# Supplied material
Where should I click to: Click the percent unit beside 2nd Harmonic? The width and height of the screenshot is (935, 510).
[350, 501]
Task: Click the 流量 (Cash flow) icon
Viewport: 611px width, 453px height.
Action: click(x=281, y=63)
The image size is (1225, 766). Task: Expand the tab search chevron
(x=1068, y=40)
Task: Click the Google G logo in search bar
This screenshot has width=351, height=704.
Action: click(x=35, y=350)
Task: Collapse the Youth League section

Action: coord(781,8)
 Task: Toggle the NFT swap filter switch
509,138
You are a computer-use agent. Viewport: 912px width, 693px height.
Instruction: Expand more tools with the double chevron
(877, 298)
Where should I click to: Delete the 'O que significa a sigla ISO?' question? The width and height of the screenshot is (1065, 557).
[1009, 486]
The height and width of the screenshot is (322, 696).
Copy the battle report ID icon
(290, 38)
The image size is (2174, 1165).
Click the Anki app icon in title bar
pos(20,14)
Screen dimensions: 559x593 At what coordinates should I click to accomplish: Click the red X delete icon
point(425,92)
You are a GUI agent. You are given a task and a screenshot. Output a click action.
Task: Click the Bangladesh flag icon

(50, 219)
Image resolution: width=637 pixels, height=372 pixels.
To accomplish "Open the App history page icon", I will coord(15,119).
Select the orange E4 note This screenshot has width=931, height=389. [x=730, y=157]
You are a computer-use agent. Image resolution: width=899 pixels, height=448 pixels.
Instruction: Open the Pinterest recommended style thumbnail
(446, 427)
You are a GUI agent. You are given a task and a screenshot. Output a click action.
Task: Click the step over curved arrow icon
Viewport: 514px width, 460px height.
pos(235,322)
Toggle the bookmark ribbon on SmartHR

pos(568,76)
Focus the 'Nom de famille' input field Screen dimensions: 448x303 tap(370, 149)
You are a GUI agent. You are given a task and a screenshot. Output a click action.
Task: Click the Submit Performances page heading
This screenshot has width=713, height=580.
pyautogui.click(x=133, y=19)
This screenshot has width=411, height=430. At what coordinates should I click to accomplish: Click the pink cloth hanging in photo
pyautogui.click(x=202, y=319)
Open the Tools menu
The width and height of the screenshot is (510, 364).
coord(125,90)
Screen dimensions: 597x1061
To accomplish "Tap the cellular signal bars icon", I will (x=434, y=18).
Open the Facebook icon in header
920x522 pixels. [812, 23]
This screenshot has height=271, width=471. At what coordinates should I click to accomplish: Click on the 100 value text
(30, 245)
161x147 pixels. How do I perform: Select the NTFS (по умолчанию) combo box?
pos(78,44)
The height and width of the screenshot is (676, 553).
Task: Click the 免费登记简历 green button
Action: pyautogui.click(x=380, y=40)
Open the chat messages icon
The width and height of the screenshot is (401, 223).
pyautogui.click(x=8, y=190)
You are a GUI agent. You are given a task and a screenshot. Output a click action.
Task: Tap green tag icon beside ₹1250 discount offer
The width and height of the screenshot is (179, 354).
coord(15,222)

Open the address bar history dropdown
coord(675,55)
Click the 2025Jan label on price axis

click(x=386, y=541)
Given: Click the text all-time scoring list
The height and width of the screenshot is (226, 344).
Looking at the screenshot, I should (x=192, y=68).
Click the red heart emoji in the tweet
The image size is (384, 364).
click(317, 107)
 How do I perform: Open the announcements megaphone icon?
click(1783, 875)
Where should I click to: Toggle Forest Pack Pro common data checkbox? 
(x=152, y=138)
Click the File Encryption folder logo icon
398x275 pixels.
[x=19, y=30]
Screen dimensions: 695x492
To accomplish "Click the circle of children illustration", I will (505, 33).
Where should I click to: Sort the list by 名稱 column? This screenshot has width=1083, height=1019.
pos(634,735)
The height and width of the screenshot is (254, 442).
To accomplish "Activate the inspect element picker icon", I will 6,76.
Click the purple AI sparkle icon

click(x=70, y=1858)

# What the task asks
Gather every line from the items above that contains the word "pixels", and reproduce each one in full.

# Solution to the exercise
Image resolution: width=637 pixels, height=372 pixels.
You are a computer-use agent. Image resolution: width=899 pixels, height=448 pixels.
920x522 pixels. [812, 23]
161x147 pixels. How do I perform: Select the NTFS (по умолчанию) combo box?
398x275 pixels.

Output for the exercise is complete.